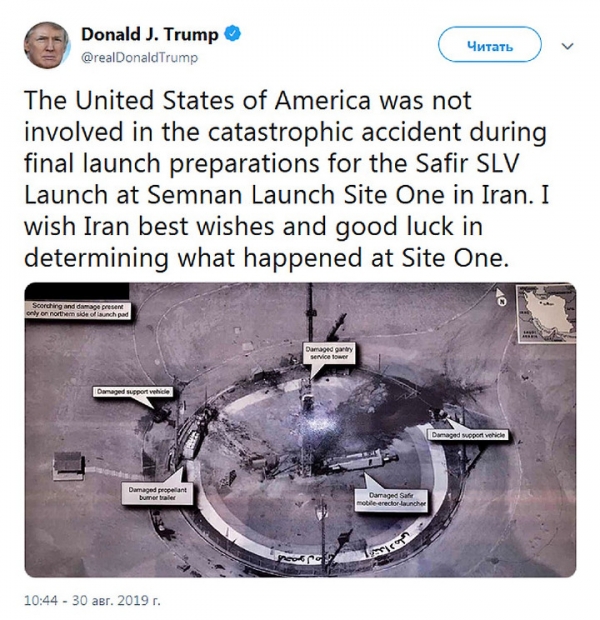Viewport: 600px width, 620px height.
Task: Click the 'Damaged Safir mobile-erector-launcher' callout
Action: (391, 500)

■ ■ ■ ■ ■ ■ ■

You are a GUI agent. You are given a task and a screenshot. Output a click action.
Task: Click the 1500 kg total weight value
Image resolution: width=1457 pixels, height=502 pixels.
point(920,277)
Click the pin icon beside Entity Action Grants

■ ■ ■ ■ ■ ■ ■

### WHAT TO PRODUCE
Using only the listing above, restate exactly the lines from the line containing "You are a GUI" through the line containing "Click the pin", both included.

### TASK OUTPUT
You are a GUI agent. You are given a task and a screenshot. Output a click action.
Task: Click the 1500 kg total weight value
Image resolution: width=1457 pixels, height=502 pixels.
point(920,277)
Click the pin icon beside Entity Action Grants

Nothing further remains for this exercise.